Josh Ritter / To The Yet Unknowing World (EP) (Archives, 2011)

Ritter, the 35-year-old troubadour beloved from Idaho to Ireland, hits the road next week, and he’s taking a few boxes of a new tour EP with him. It delivers three outtakes from the So Runs The World Away sessions, two remixes, and a demo. The three “b-sides” are worth the effort to visit his site or your local participating indie.

Talkin’ Galahad Blues

A yarn with both traditional and decidedly modern elements is the norm for Josh, and “Galahad” documents the exchange between Sir Galahad and an angel on guard duty who sees him coming while guarding the Holy Grail. When the angel asks why Galahad wants to go to heaven, the reply involves (in part) Guinnevere and Kenny Rogers and various drugs, and we’ll leave it there since this is a family show.

Fingerpicking and some neat drum echo set this story in gear, but it gets where it’s going because Ritter knows a storytelling trick or two, and because he is as good at extended dialogue as anyone writing today. I suspect this song may make some setlists.

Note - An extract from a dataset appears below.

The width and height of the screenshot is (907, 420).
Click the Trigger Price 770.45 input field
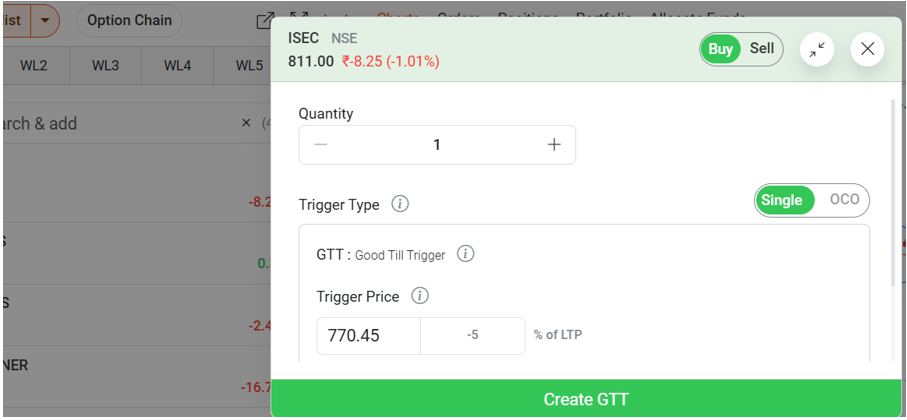[368, 336]
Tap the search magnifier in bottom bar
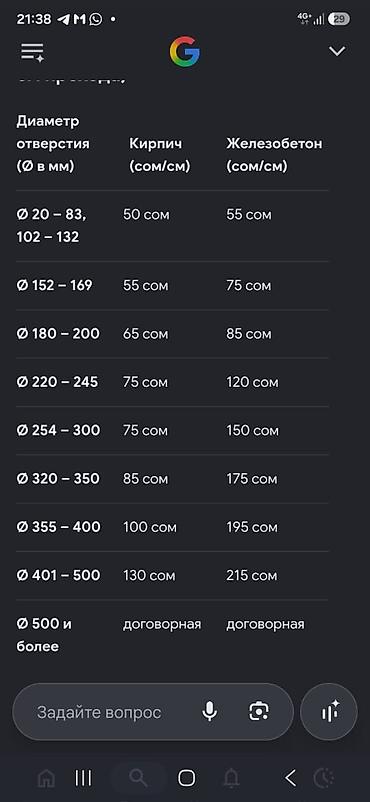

(Photo by KellyDoyle, CC BY-SA 4.0)

The songs get both shorter and progressively less linear from there, and I like that. “Tokyo!” uses a three-note keyboard riff and a fuzzy, pounding feel. The overall effect is fun, from the sense of urgency (“Don’t let the things you remember ever outnumber the things you live for,”) to some playful Godzilla content (“Her brother is the future and her sister is a UFO / Shooting lasers from her eyes, eating bystanders, sinking boats …).

A return to fingerpicking and some misty synth sounds create an appealing, swirly backdrop for “Wild Goose”, which again is almost a minute shorter than the track before it. A fleeting, softspoken wisp of a song, it concludes the three-pack that is as enjoyable as any trio from the album.

Re-Rattling Locks

OK, so the “Josh and Sam” demo of “Lantern” is unremarkable but maybe useful if you keep an “acoustic” playlist. And the Wallpaper remix of “The Remnant” brings its woozy keys and backbeat bass too far to the fore, where the vocals can’t compete. The overall effect is more disorienting than enlightening. The Hesta Prynn remix of “Rattling Locks” hits the right balance with a better (and better integrated) reimagining, and besides, you already got the best stuff at the top, anyway.

Consider the last two as filler, and this is still a solid five-buck bonus to go with the full-length. Ritter showed he had reached a certain folk summit with The Animal Years, then made a splash in a broader pool with The Historical Conquests Of …. These days, he’s mining territory in between that may be less commercial, but pure talent plus the choice to head in that direction make it every bit as interesting.